Rencontre inattendue en Turquie : Une Croisière et des Amis Australiens

Pour raconter la suite de cette histoire, il fallait revenir quelques années en arrière, à un printemps turc très chaud. En 2015, nous étions en Turquie au cœur d’un road-trip qui nous avait amené d’Istanbul à Antalya jusqu’à Izmir. Le samedi 23 Mai, on avait réservé une croisière en bateau sur un bras de mer pour découvrir les vestiges de la civilisation ottomane. On s’attendait à être quelques-uns sur l’embarcation mais mauvaise surprise, toutes les places étaient prises. Puisqu’on allait devoir manger à bord, on était installés à des tables de repas. On s’asseyait donc en face d’un couple de personnes autour de la cinquantaine. Pas des français, pour sûr mais on avait du mal à définir une nationalité. La femme engageait alors la conversation et on apprenait qu’ils venaient de la lointaine Australie.

On se nouait très vite d’amitié et on passait finalement plus de temps à discuter de nos pays respectifs qu’à admirer le paysage, sur cette croisière finalement médiocre. Cassandre était catégorique : l’Australie, ce serait sans elle ! Beaucoup trop dangereux ! Et pourtant, nous étions là et bien là et nous nous dirigions vers la maison de Lionel et Christine, nos amis du bateau en Turquie ! Ils habitaient la petite ville de Lake Cathie et étaient ravis de nous accueillir quand nous les avions contactés. Ils nous ouvraient leur porte les bras ouverts, deux ans après cette rencontre improbable.

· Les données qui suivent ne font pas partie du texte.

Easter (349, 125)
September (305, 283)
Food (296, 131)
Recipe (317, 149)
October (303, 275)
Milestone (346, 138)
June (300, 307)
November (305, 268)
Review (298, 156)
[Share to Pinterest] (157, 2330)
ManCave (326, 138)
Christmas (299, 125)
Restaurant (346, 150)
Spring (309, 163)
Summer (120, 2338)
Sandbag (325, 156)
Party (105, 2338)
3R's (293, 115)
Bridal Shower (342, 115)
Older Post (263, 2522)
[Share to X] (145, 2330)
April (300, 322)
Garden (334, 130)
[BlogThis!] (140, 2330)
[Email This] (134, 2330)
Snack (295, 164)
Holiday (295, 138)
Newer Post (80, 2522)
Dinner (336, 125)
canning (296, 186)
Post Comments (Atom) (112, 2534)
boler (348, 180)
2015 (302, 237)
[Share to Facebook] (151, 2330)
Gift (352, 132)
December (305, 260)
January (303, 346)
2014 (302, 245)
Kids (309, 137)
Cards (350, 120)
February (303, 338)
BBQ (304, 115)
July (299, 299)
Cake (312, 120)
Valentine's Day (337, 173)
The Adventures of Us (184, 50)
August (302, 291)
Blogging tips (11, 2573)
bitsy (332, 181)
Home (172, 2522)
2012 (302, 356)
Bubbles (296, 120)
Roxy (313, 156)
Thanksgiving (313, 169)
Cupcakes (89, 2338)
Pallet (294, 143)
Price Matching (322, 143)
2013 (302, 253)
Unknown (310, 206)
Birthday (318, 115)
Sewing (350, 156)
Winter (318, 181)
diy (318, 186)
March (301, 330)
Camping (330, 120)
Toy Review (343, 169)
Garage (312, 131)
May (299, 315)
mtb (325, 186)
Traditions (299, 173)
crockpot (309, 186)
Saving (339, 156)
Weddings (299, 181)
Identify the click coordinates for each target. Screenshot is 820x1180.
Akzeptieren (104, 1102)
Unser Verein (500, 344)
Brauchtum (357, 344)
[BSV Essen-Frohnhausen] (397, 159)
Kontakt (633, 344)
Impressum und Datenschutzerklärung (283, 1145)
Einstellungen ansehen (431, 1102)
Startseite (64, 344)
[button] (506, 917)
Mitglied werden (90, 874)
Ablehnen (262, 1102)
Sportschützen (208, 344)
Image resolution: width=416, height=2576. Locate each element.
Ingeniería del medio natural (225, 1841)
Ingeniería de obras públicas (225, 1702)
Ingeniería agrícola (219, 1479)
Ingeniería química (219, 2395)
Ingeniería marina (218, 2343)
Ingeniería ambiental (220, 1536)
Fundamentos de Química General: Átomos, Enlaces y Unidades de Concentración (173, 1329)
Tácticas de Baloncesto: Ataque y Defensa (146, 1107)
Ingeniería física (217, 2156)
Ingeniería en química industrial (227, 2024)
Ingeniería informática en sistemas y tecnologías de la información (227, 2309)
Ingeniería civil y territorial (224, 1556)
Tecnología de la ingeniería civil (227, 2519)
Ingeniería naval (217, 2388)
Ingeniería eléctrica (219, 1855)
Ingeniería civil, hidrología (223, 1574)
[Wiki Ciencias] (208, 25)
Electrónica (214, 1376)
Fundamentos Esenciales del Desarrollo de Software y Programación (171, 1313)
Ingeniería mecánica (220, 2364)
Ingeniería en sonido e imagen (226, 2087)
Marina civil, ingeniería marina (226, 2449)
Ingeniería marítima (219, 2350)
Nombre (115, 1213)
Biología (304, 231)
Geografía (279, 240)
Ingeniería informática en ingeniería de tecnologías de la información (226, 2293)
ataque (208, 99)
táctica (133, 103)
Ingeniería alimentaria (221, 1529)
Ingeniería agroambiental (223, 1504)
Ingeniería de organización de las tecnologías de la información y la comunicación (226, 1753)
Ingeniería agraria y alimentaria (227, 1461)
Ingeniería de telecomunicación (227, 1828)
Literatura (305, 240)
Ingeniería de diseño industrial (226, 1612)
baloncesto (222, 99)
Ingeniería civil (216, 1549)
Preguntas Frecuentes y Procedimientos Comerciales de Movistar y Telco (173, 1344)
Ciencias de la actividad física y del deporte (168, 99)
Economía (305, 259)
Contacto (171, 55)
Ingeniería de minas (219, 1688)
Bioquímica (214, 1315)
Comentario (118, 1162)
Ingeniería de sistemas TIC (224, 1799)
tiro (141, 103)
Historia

C’était presque Pâques et nous avions amené des chocolats en cadeau de remerciement avec une bouteille de vin. Après un récapitulatif de nos aventures, on s’installait et on profitait d’une douche chaude, la première depuis quelques jours. Ils nous emmenaient ensuite admirer quelques vues spectaculaires de la région. En haut d’une montagne, on voyait des bras de mer serpenter à perte de vue dans les forêts, le bleu et le vert se mélangeaient, rejoints par le jaune du sable au moment de se jeter dans l’océan Pacifique.

On passait avec eux deux jours très paisibles mais surtout enrichissants. Autour des repas, on faisait de l’échange culturel et on en apprenait beaucoup sur l’Australie. Au soir du deuxième jour, notre ami Romain arrivait de Sydney en bus. On allait le chercher à la gare routière de Port Macquarie, la ville voisine. Christine nous mettait en garde pour la route. Il fallait faire très attention car une partie du chemin traversait une forêt et évidemment, la menace kangourou était toujours présente.

Cassandre roulait au pas sur cette portion dangereuse, les pleins phares allumés. On s’en sortait sans encombre et on entrait en ville quand on apercevait une masse gigantesque devant nous, au bord de la route. On s’approchait doucement et on réalisait que c’était un cerf qui traversait la chaussée. Il était énorme et muni de bois impressionnants. Dans la pénombre, cette vision avait quelque chose de magique. On était subjugués. Il se tournait mollement vers nous pour nous regarder d’un air serein. On prenait conscience que cet animal respirait la majesté et la grandeur et nous nous sentions privilégiés d’avoir pu assister à ce moment unique. Il terminait sa traversée de la route et disparaissait dans la nuit.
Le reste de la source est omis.